Feed Generation: Push vs Pull

Two strategies for generating the user’s feed:

Fan-out on Write (Push)

When User A posts a photo, push the post to all followers’ feed caches immediately.

Pro: Feed read is O(1) — just fetch from cache. Con: Write cost scales with follower count. A celebrity with 50M followers triggers 50M cache writes.

Fan-out on Read (Pull)

Store the post once. When a user requests their feed, pull posts from all followed users and merge.

Pro: Write is O(1). No follower explosion. Con: Read is O(N) where N = number of followed users. Merging is expensive.

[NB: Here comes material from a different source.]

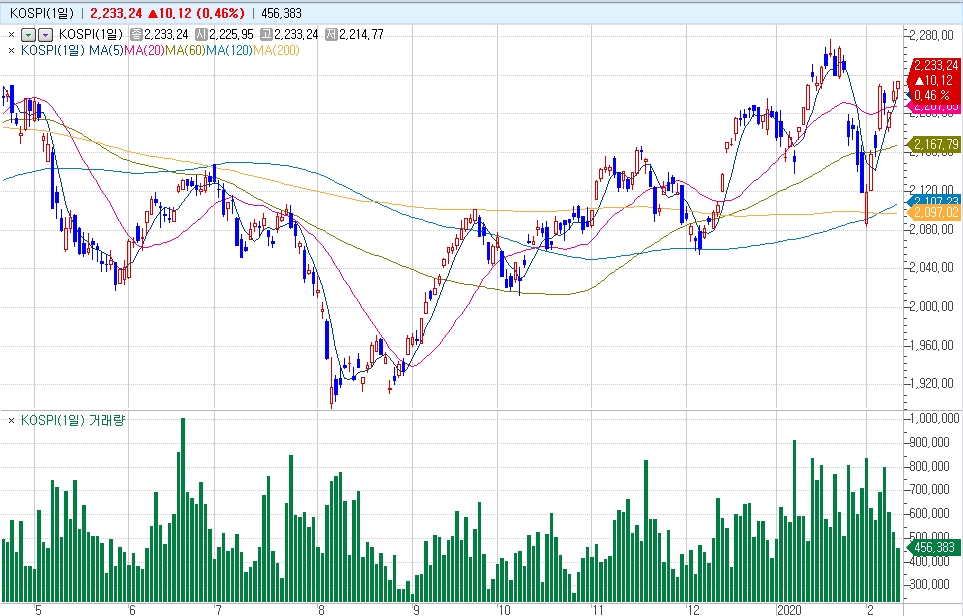963x616 pixels.
Task: Close the KOSPI candlestick series with its × icon
Action: coord(11,34)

Hybrid Approach (What Instagram Uses)

Celebrities (100K+ followers): Pull model. Their posts are indexed and merged on read.
Regular users: Push model. Posts are pre-populated to follower feeds.
For high-follower users: Fan-out only to active followers (last 30 days).

Caching the Feed

async def get_feed(user_id: str, page: int, page_size: int = 50):
    # Try feed cache first
    cache_key = f"feed:{user_id}:{page}"
    cached = await redis.get(cache_key)
    if cached:
        return json.loads(cached)

    # On cache miss, generate feed from followed users' recent posts
    followed = await db.fetch(
        "SELECT followee_id FROM follows WHERE follower_id = $1", user_id
    )
    posts = await db.fetch(
        """SELECT p.* FROM posts p
           WHERE p.user_id = ANY($1::bigint[])
           ORDER BY p.created_at DESC
           LIMIT $2 OFFSET $3""",
        [f.followee_id for f in followed],
        page_size, page * page_size
    )

    # Cache for 60 seconds
    feed_data = [serialize_post(p) for p in posts]
    await redis.setex(cache_key, 60, json.dumps(feed_data))
    return feed_data

Stories

Stories differ from feed posts:

TTL: Expire after 24 hours (stored separately)
Resolution: Vertical 9:16 format
View tracking: Track who viewed each story
Ranking: Show stories from closest connections first

CREATE TABLE stories (
    id BIGINT PRIMARY KEY,
    user_id BIGINT NOT NULL,
    media_urls TEXT[] NOT NULL,
    created_at TIMESTAMP DEFAULT CURRENT_TIMESTAMP,
    expires_at TIMESTAMP GENERATED ALWAYS AS (created_at + INTERVAL '24 hours') STORED
);

CREATE TABLE story_views (
    story_id BIGINT,
    viewer_id BIGINT,
    viewed_at TIMESTAMP DEFAULT CURRENT_TIMESTAMP,
    PRIMARY KEY (story_id, viewer_id)
);

Likes and Comments

Likes use counter cache to avoid COUNT queries:

CREATE TABLE likes (
    post_id BIGINT,
    user_id BIGINT,
    created_at TIMESTAMP DEFAULT CURRENT_TIMESTAMP,
    PRIMARY KEY (post_id, user_id)
);

-- Denormalized count on posts table
ALTER TABLE posts ADD COLUMN like_count INT DEFAULT 0;

-- Increment on like
UPDATE posts SET like_count = like_count + 1 WHERE id = $1;

Comments use time-series partition by post_id for fast retrieval.

Common Mistakes

1. Pre-Generating Feeds for All Followers

Celebrities with 50M followers cause 50M writes per post. Use hybrid push/pull — celebrities use pull, regular users use push.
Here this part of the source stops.